SUPREME COURT - STATE OF NEW YORK I.A.S. PART 34 - SUFFOLK COUNTY
Apr 15, 2013
2013 N.Y. Slip Op. 30874 (N.Y. Sup. Ct. 2013)

Opinion

INDEX No. 09-4802 CAL. No. 11-00315CO

04-15-2013

JOHN CRUZ, Plaintiff, v. CORY J. COVERT and LAW OFFICE OF CORY J. COVERT, P.C. Defendants.

NICHOLAS J. DAMADEO, P.C. Attorney for Plaintiff L'ABBATE, BALKAN, COLA VITA & CONTINI, L.L.P. Attorney for Defendant Covert COUGHLIN DUFFY, LLP Attorney for Nonparty American Guarantee


SHORT FORM ORDER

PRESENT:

Hon. JOSEPH C. PASTORESSA

Justice of the Supreme Court

ADJ. DATE 10-3-12

Mot. Seq. # 009 - MD

# 010 - MD

# 011 - MD

# 012 - XMotD

NICHOLAS J. DAMADEO, P.C.

Attorney for Plaintiff

L'ABBATE, BALKAN, COLA VITA &

CONTINI, L.L.P.

Attorney for Defendant Covert

COUGHLIN DUFFY, LLP

Attorney for Nonparty American Guarantee

Upon the following papers numbered 1 to 93 read on this motion and cross motion for summary judgment and motion to compel; Notice of Motion/ Order to Show Cause and supporting papers 1 - 44, 75 - 85; Notice of Cross Motion and supporting papers 62 - 69; Answering Affidavits and supporting papers 46 - 57, 70 - 71, 86 - 91, 92 - 93; Replying Affidavits and supporting papers 59 - 60, 72 - 73; Other memoranda of law 45, 58, 61, 74; (and after hearing counsel in support and opposed to the motion) it is,

ORDERED that these motions are hereby consolidated for purposes of this determination; and it is further

ORDERED that the motions (#009 and # 010) are hereby treated as one motion, made by the plaintiff for an order pursuant to CPLR 3212 granting summary judgment in his favor as to the defendants' liability, and that said motion is denied; and it is further

ORDERED that this cross motion (# 012) by the defendants for an order pursuant to CPLR 2221 granting leave to reargue their prior motion for summary judgment (#001) is granted in accordance with the order of the Court (Baisley, J.) dated March 5, 2012, and upon reargument that branch of the defendants motion for an order pursuant to CPLR 3212, granting summary judgment dismissing the plaintiff's complaint is denied; and it is further

The Court will address the defendants' cross motion (# 012) before it reviews the plaintiff's motion to compel (# 011) as it directly opposes the relief sought in the plaintiff's motion for summary judgment (# 009 and # 010). The latter motions are treated as one because # 009 seeks to renew and reargue the order of the Court (Baisley, J.) dated November 18, 2011, denying both parties' motions for summary judgment. That relief, for renewal and reargument, was granted in the order of the Court (Baisley, J.) dated March 5, 2012, and the motion for summary judgment was referred to another Judge. For reasons not important here, the motion sequence of that branch of the motion seeking to renew and reargue was carried forward.

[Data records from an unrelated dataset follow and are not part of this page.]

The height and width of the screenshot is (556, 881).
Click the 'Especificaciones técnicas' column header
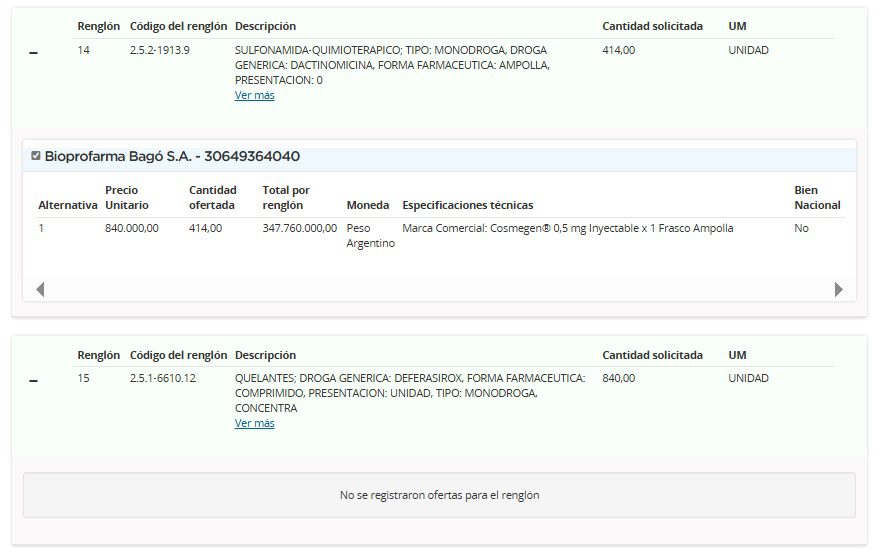[467, 205]
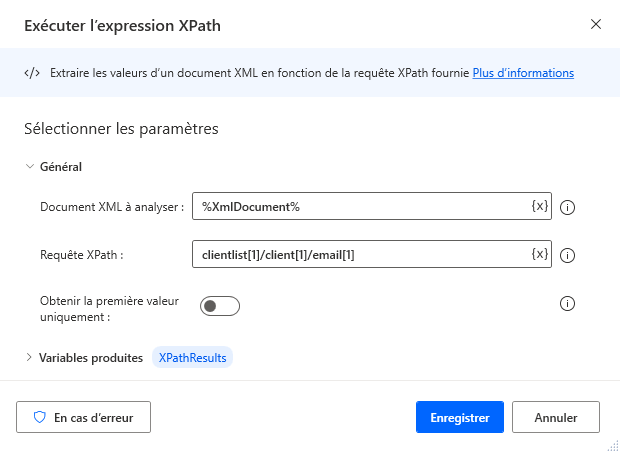Show info for first value only option
620x453 pixels.
coord(568,304)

ORDERED that the motion (# 011) by the plaintiff for an order compelling the defendants and nonparty American Guarantee & Liability Insurance Company to disclose all claimants covered by the defendants' malpractice insurance policy, including said claimants' identifying information, staying the settlement and payment of any judgments against the defendants pending the determination of all such claims, and compelling the payment into court or escrow of all available insurance funds is denied.

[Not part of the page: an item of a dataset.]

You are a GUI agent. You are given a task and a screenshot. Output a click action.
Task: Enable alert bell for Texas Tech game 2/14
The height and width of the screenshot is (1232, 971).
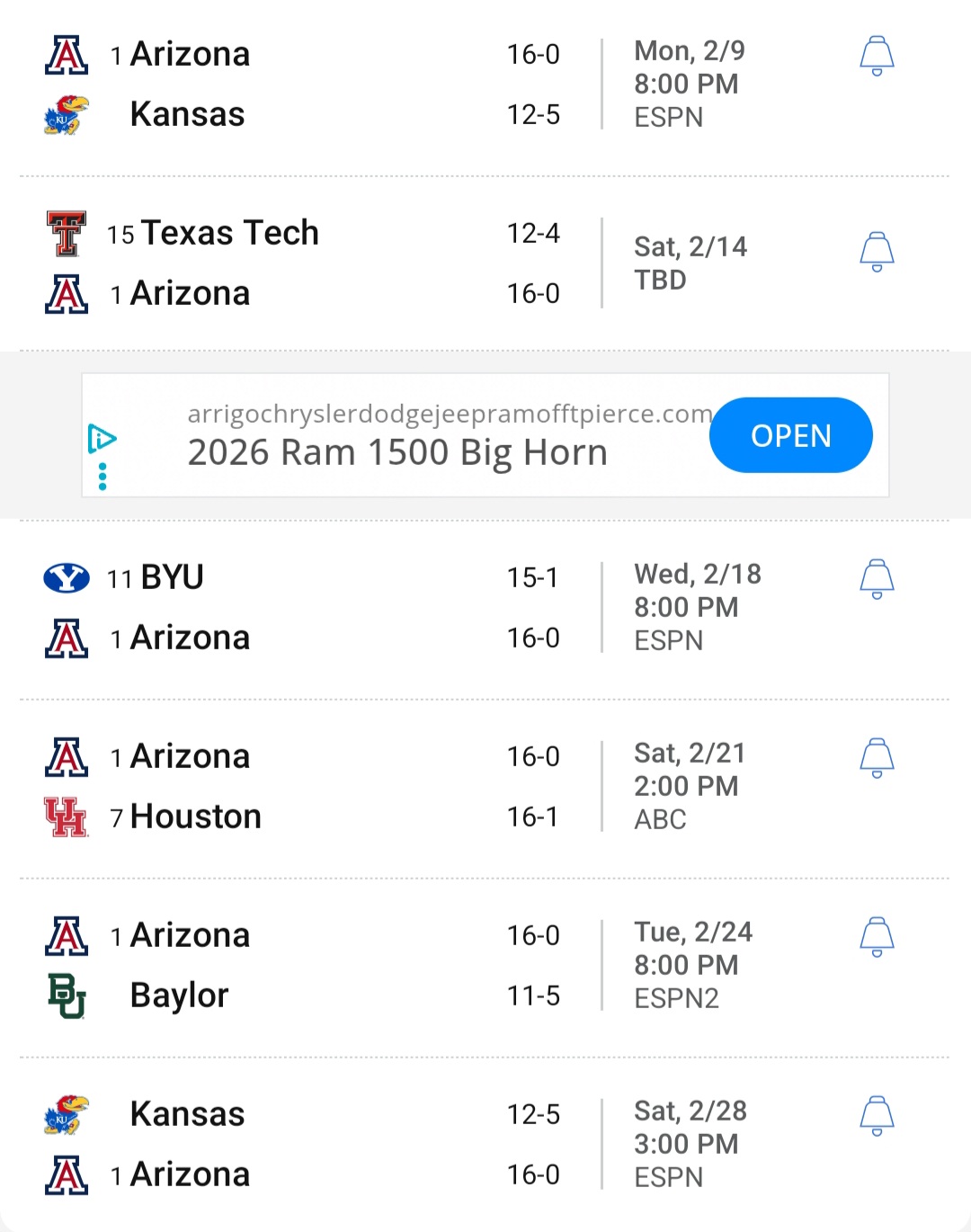[877, 252]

This action for legal malpractice was commenced to recover damages allegedly sustained by the plaintiff as the result of the failure of the defendants to properly plead and prosecute an action on behalf of the plaintiff under the Fair Credit Reporting Act (FCRA), 15 USC §1681 et seq. The underlying action was eventually dismissed, and the defendants failed to perfect an appeal from that dismissal. The plaintiff alleges that his credit was adversely affected requiring him to pay additional costs and increased interest rates on mortgage loans he obtained to finance the purchase of residential properties that he sold for profit. He further alleges that he was denied further mortgages due to the failure of the defendants to correct the error on his credit reports, which prevented him from purchasing additional residential properties, resulting in lost business opportunities.

In 2002, the plaintiff was engaged in the purchase and sale of real estate. Previously, he had leased a Lexus motor vehicle financed by Toyota Motor Credit Corporation (TMC). The plaintiff alleges that he learned that TMC incorrectly reported that payments on the Lexus were in default, and that he wrote to TMC and the three credit reporting agencies (CRAs) regarding the error on April 10, 2002. In a letter dated May 7, 2002, TMC admitted the error and stated that it would correct his credit reports with the CRAs. By letters dated June 3, 2002, two of the three CRAs informed the plaintiff that the reported delinquencies had been deleted from his credit reports. Nevertheless published reports of delinquencies continued to appear on credit reports issued on December 30, 2002, January 16, 2003, March 25, 2003. March 26, 2003, and April 1, 2003, among other dates.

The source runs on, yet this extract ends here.